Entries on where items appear
┄┄┄┄┄┄┄┄┄┄┄┄┄┄┄┄┄┄┄┄

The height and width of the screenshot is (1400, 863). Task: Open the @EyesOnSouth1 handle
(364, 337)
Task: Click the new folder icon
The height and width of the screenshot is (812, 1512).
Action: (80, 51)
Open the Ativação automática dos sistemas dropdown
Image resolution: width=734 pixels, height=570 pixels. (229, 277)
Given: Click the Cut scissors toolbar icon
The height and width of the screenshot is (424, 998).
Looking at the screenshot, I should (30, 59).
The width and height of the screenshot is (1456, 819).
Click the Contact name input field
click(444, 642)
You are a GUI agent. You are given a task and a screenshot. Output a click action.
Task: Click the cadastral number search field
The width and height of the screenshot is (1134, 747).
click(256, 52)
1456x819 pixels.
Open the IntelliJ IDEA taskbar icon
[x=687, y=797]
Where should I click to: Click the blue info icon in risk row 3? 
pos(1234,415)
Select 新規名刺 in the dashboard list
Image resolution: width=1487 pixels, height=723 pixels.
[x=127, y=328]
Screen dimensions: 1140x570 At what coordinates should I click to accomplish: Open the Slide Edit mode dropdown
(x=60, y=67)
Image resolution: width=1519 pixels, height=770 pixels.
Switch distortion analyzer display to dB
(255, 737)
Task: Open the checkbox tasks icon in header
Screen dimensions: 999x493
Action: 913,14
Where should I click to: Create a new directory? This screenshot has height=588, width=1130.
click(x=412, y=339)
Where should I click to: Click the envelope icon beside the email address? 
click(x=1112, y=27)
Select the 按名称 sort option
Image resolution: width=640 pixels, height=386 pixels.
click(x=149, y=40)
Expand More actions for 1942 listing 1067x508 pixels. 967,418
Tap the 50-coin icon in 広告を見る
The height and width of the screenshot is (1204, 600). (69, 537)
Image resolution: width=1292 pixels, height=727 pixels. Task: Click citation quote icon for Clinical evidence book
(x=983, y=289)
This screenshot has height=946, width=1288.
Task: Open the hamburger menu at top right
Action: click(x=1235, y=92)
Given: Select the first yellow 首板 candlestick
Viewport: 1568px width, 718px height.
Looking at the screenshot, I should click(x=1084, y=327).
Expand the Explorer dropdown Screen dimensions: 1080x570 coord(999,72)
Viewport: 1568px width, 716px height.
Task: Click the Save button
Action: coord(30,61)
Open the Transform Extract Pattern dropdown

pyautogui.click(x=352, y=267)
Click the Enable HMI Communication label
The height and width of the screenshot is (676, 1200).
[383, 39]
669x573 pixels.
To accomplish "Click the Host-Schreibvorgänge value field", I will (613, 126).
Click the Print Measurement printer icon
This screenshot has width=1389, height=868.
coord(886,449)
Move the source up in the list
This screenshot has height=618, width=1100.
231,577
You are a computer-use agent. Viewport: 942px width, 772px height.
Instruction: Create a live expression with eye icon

┄┄┄┄┄┄┄┄┄┄┄┄┄┄┄┄┄┄┄┄

Problem details »
Rewrite the lines from the first one through the line containing "Looking at the screenshot, I should (30, 59).", replacing "icon" with "button" and leaving everything else unchanged. Give only those lines.

The answer »
The height and width of the screenshot is (1400, 863). Task: Open the @EyesOnSouth1 handle
(364, 337)
Task: Click the new folder button
The height and width of the screenshot is (812, 1512).
Action: (80, 51)
Open the Ativação automática dos sistemas dropdown
Image resolution: width=734 pixels, height=570 pixels. (229, 277)
Given: Click the Cut scissors toolbar button
The height and width of the screenshot is (424, 998).
Looking at the screenshot, I should (30, 59).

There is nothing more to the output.